*** Supplied material

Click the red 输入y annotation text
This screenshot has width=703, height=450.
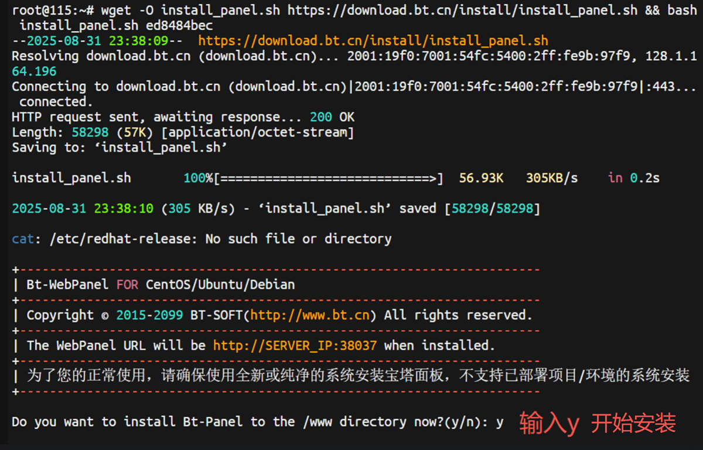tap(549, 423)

******
*** Supplied material

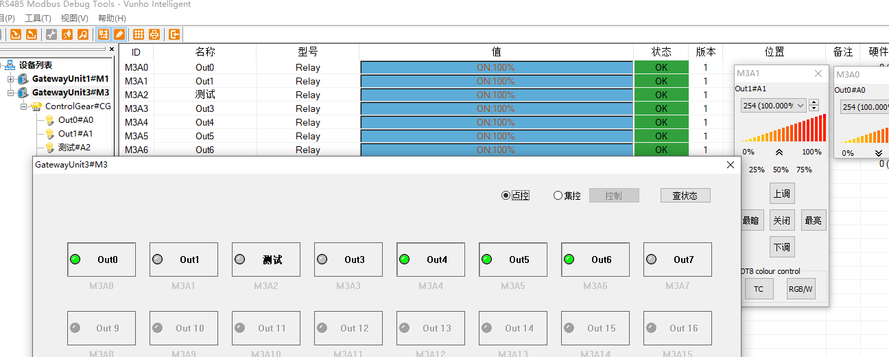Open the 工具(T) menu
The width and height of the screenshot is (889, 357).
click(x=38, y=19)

******

Write out the entries from the line with "Click the red 输入y annotation text" to the line with "tap(549, 423)", including both. Omit the pictures from the answer.

Click the red 输入y annotation text
This screenshot has width=703, height=450.
tap(549, 423)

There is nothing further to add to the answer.